After accounting for the correlated nature of patients within facility, individuals with a diagnosis of sleep apnea were at greater odds of receiving an anxiety disorder diagnosis (OR = 1.82; CI = 1.77-1.84; p < 0.001). Results remained after accounting for BMI, such that after holding BMI constant, a diagnosis of sleep apnea was associated with increased odds of an anxiety disorder diagnosis (OR = 1.71; CI = 1.61-1.82). In comparison, when holding sleep apnea diagnosis constant, BMI was not clinically significantly associated with the odds of having an anxiety disorder diagnosis (OR = 1.02; CI = 1.02-1.02). Subsidiary analyses indicated that individuals with a sleep apnea diagnosis had 1.5-fold greater odds of having a PTSD diagnosis, a 1.3-fold increase in odds of a panic disorder diagnosis, and a 1.2-fold increase in having a diagnosis of both generalized anxiety disorder and agoraphobia (all p's < 0.001). Results remained after accounting for BMI. Here, when holding BMI constant, individuals with sleep apnea had the greatest odds of having a diagnosis of PTSD (OR = 0.58; CI = 0.58-0.59; p < 0.001), followed by panic disorder (OR = 0.55; CI = 0.53-0.56; p < 0.001), generalized anxiety disorder (OR = 0.54; CI = 0.53-0.56; p < 0.001), and agoraphobia (OR = 0.54; CI = 0.51-0.57; p < 0.001). Again, consistent with the primary analysis, results were nonsignificant when holding sleep apnea constant.

Substance Use Disorders

After accounting for the correlated nature of patients within facility, individuals with a diagnosis of sleep apnea were not at clinically greater odds of receiving a substance use disorder diagnosis (OR = 0.94; CI = 0.92-0.97). Due to the nonsignificant findings, further analyses were not conducted.

DISCUSSION

Results from this study demonstrate that, among obese veterans in the VA Health Care System, a diagnosis of sleep apnea is associated with increased risk for having a mood or anxiety disorder, but not a substance use disorder. The strongest associations were observed for MDD and PTSD. In addition, results remained after accounting for BMI, such that when holding BMI constant, individuals with sleep apnea had increased odds of both mood and anxiety disorders, specifically MDD, bipolar disorder, PTSD, panic disorder, generalized anxiety disorder, and agoraphobia.

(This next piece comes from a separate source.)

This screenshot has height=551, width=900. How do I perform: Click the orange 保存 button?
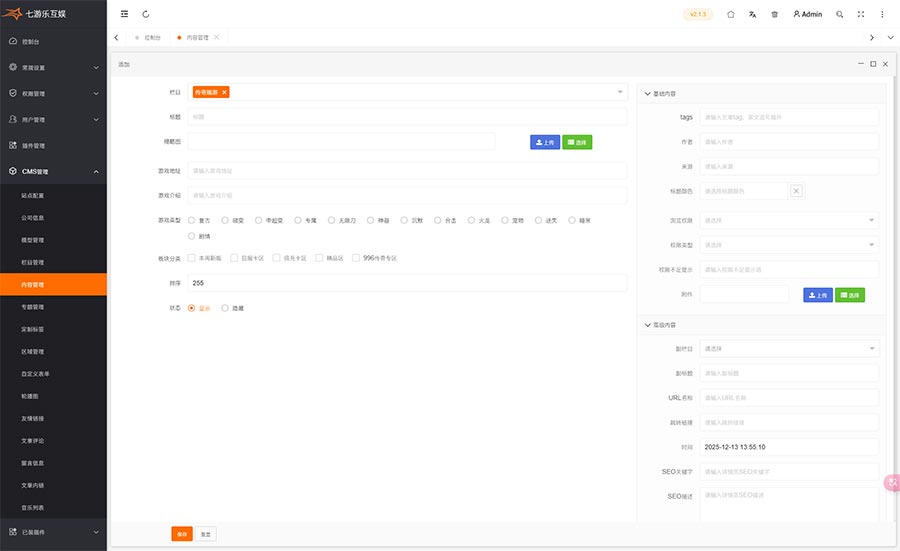point(181,534)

Obese veterans with sleep apnea had clinically significant greater odds of having a mood disorder. This finding is consistent with previous research.²⁰ In addition, when holding BMI constant, a significant relation emerged for mood disorders. This indicates that the association between sleep apnea and mood disorders is attributable, at least in part, to factors other than BMI. While mixed results exist for the relation between sleep apnea and MDD, results from specificity analyses supported previous research,²⁰ indicating an association between sleep apnea and MDD (and to a lesser extent bipolar disorders) as the strongest association within the mood disorders. As results demonstrated that the association was above and beyond BMI, it is unlikely that among this sample BMI was affecting the nature of the relation between sleep apnea and MDD. Two primary theoretical models have been posited to explain this relation. First, some have suggested that the relation between sleep apnea and MDD is explained by depression secondary to a general medication condition.³⁸ Additional work has suggested that hypoxemia, fragmented sleep, and the daytime consequences of poor sleep (fatigue, excessive daytime sleepiness) have been shown to increase depressed mood.³⁹ Unfortunately, the cross-sectional nature of the present investigation does not allow for an understanding of the temporal relations of the observed associations.

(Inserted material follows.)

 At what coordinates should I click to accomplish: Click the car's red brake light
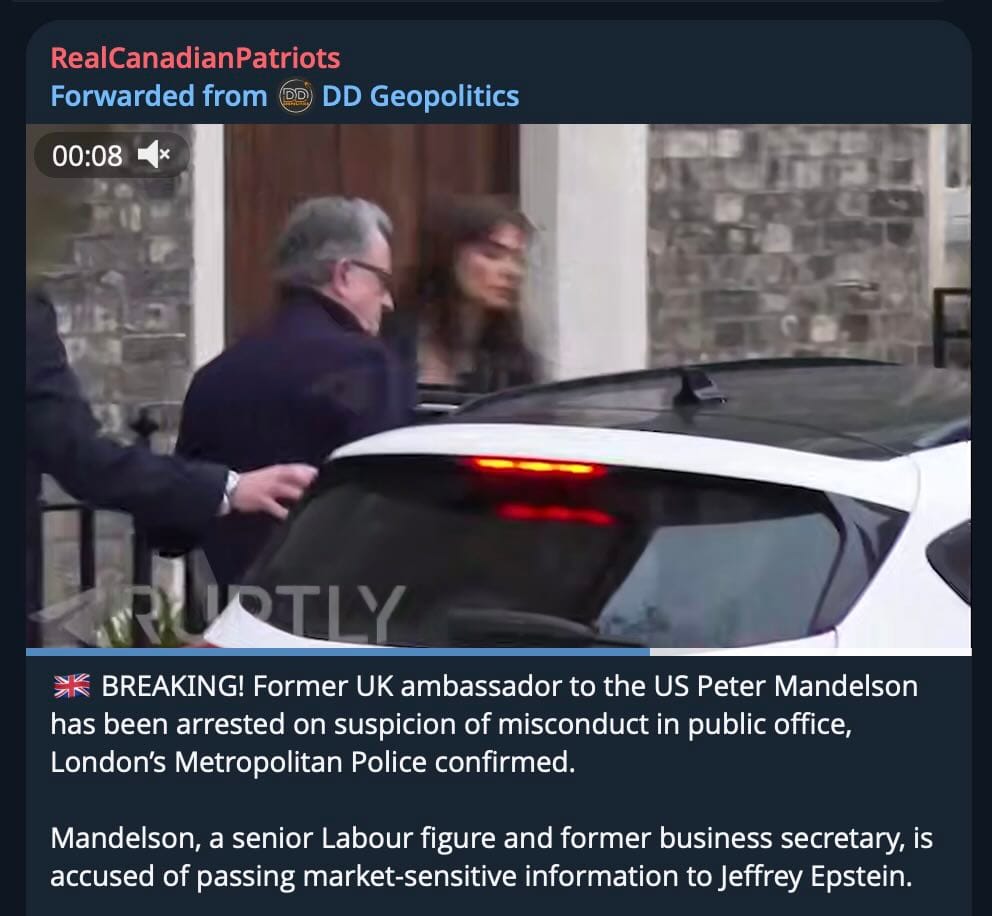coord(538,467)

Obese veterans with sleep apnea also had clinically significant greater odds of having an anxiety disorder. This finding adds to the literature base supporting an association between sleep apnea and anxiety.²⁰ Further, results remained after accounting for BMI, such that when holding BMI constant, sleep apnea was still associated with anxiety disorders. Consistent with the findings regarding mood disorders, this suggests that the relation between sleep apnea and anxiety is above and beyond the impact of BMI. In terms of specific anxiety disorders, results indicated that sleep apnea had the strongest association with PTSD (followed by panic disorder and generalized anxiety disorder), a consistent finding in the recent literature.²⁰

As expected, we did not observe an association between sleep apnea and substance use disorders. This is consistent with previous research conducted among veterans,²⁰ however, is in contrast to a host of additional work suggesting an association between substance use disorders and sleep apnea.^40,41 This finding may be influenced by data collection methods. This is to say, all data were collected from outpatient VA records. It is possible that individuals with severe substance abuse disorders (a) do not seek treatment within the VA, or (b) are more likely to use inpatient and residential services, which were not included here.

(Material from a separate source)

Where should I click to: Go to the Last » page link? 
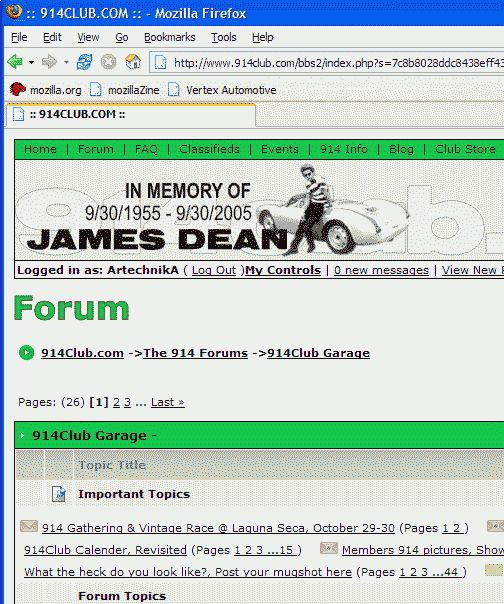(168, 402)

While this study has a number of strengths, including the use of a large sample across the VA health care system, and accounting for differential rates of diagnosis across facilities, there are some limitations which should be considered when interpreting these results. First, the data presented here are cross-sectional in nature and therefore causal or temporal conclusions cannot be made, nor can we identify mechanisms that may be involved in the observed associations. However, as findings have replicated those of Sharafkhaneh and colleagues,²⁰ future research would now benefit from determining mechanisms that may further explain the differential relations between sleep apnea and mood/anxiety versus substance use disorders. Second, a number of individuals were excluded due to missing height and/or weight assessments. Future research would benefit from more consistent inclusion of these assessments. Third, all data were obtained from a retrospective database review of ICD-9-CM diagnostic codes. While the reliance on ICD-9-CM diagnostic codes within DSS data introduces the potential for miscoding or misclassification, ICD-9-CM codes have generally been found to be a valid proxy for estimating disorder⁴² and have been consistently used within VA research.^20,43 Future research would benefit from the inclusion of longitudinal work using standardized assessments. For example, inclusion of multi-modal assessment would strengthen confidence in diagnoses, especially in relation to sleep apnea. Here, inclusion of a sleep laboratory assessment to confirm sleep apnea status would be beneficial. This form of assessment would also allow for the determination of history and type of sleep apnea, as well as the patients' involvement in treatment for sleep apnea, which our current data cannot provide. Fourth, as our sample was comprised entirely of obese veterans, we may have a restricted range of BMI, which may have affected the observed findings. Finally, the use of an entirely veteran sample may limit the generalizability of the findings. While our prevalence rates of PTSD are consistent with past VA research²⁰ and VA diagnostic trends,⁴⁴ observed rates of MDD were significantly lower than among other VA samples.²⁰ These findings should be replicated among other VA, as well as non-veteran and female samples.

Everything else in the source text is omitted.